Copy out every one of the following records line for line, with no changes.

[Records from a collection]
============
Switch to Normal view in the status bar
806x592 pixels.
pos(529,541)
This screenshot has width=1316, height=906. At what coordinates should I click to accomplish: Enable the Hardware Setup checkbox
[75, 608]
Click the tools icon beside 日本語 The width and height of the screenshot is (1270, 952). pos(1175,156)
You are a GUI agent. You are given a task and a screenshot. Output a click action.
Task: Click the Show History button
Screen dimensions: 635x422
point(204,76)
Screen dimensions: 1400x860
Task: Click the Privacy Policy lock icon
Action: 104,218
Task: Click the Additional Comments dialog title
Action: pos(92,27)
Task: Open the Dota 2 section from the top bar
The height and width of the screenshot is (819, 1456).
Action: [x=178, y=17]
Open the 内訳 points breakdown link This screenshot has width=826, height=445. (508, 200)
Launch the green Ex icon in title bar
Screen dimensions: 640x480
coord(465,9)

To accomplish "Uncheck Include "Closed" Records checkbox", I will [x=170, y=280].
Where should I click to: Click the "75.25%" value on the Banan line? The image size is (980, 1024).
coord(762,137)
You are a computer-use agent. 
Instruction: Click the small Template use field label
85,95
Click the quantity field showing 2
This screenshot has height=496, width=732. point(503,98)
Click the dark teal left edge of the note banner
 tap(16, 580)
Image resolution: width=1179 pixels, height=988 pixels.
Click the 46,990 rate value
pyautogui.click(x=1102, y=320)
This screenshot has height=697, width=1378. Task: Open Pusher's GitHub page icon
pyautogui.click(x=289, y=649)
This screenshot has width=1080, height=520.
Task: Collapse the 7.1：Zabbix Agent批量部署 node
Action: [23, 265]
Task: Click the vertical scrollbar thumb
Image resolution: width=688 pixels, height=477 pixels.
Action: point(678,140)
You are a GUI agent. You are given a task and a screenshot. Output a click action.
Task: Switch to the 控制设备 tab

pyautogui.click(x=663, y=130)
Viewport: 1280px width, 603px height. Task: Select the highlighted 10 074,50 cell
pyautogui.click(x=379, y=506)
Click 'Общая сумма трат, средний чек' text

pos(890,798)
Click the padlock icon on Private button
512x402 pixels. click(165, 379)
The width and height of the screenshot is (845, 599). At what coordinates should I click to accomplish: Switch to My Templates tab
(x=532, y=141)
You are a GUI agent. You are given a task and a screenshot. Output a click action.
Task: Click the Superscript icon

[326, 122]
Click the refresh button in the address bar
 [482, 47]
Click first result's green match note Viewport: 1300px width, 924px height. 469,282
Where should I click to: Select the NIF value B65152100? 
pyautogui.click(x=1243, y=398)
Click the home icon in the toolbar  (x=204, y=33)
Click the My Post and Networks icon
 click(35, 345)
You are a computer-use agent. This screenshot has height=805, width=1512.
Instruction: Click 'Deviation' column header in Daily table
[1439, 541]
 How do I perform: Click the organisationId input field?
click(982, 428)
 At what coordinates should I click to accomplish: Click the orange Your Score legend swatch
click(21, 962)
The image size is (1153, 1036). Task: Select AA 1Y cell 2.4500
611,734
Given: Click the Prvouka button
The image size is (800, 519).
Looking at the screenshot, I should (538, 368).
============
• Output
Switch to Normal view in the status bar
806x592 pixels.
pos(529,541)
This screenshot has width=1316, height=906. At what coordinates should I click to accomplish: Enable the Hardware Setup checkbox
[75, 608]
Click the tools icon beside 日本語 The width and height of the screenshot is (1270, 952). pos(1175,156)
You are a GUI agent. You are given a task and a screenshot. Output a click action.
Task: Click the Show History button
Screen dimensions: 635x422
point(204,76)
Screen dimensions: 1400x860
Task: Click the Privacy Policy lock icon
Action: 104,218
Task: Click the Additional Comments dialog title
Action: pos(92,27)
Task: Open the Dota 2 section from the top bar
The height and width of the screenshot is (819, 1456).
Action: [x=178, y=17]
Open the 内訳 points breakdown link This screenshot has width=826, height=445. (508, 200)
Launch the green Ex icon in title bar
Screen dimensions: 640x480
coord(465,9)

To accomplish "Uncheck Include "Closed" Records checkbox", I will [x=170, y=280].
Where should I click to: Click the "75.25%" value on the Banan line? The image size is (980, 1024).
coord(762,137)
You are a computer-use agent. 
Instruction: Click the small Template use field label
85,95
Click the quantity field showing 2
This screenshot has height=496, width=732. point(503,98)
Click the dark teal left edge of the note banner
 tap(16, 580)
Image resolution: width=1179 pixels, height=988 pixels.
Click the 46,990 rate value
pyautogui.click(x=1102, y=320)
This screenshot has height=697, width=1378. Task: Open Pusher's GitHub page icon
pyautogui.click(x=289, y=649)
This screenshot has width=1080, height=520.
Task: Collapse the 7.1：Zabbix Agent批量部署 node
Action: [23, 265]
Task: Click the vertical scrollbar thumb
Image resolution: width=688 pixels, height=477 pixels.
Action: point(678,140)
You are a GUI agent. You are given a task and a screenshot. Output a click action.
Task: Switch to the 控制设备 tab

pyautogui.click(x=663, y=130)
Viewport: 1280px width, 603px height. Task: Select the highlighted 10 074,50 cell
pyautogui.click(x=379, y=506)
Click 'Общая сумма трат, средний чек' text

pos(890,798)
Click the padlock icon on Private button
512x402 pixels. click(165, 379)
The width and height of the screenshot is (845, 599). At what coordinates should I click to accomplish: Switch to My Templates tab
(x=532, y=141)
You are a GUI agent. You are given a task and a screenshot. Output a click action.
Task: Click the Superscript icon

[326, 122]
Click the refresh button in the address bar
 [482, 47]
Click first result's green match note Viewport: 1300px width, 924px height. 469,282
Where should I click to: Select the NIF value B65152100? 
pyautogui.click(x=1243, y=398)
Click the home icon in the toolbar  (x=204, y=33)
Click the My Post and Networks icon
 click(35, 345)
You are a computer-use agent. This screenshot has height=805, width=1512.
Instruction: Click 'Deviation' column header in Daily table
[1439, 541]
 How do I perform: Click the organisationId input field?
click(982, 428)
 At what coordinates should I click to accomplish: Click the orange Your Score legend swatch
click(21, 962)
The image size is (1153, 1036). Task: Select AA 1Y cell 2.4500
611,734
Given: Click the Prvouka button
The image size is (800, 519).
Looking at the screenshot, I should (538, 368).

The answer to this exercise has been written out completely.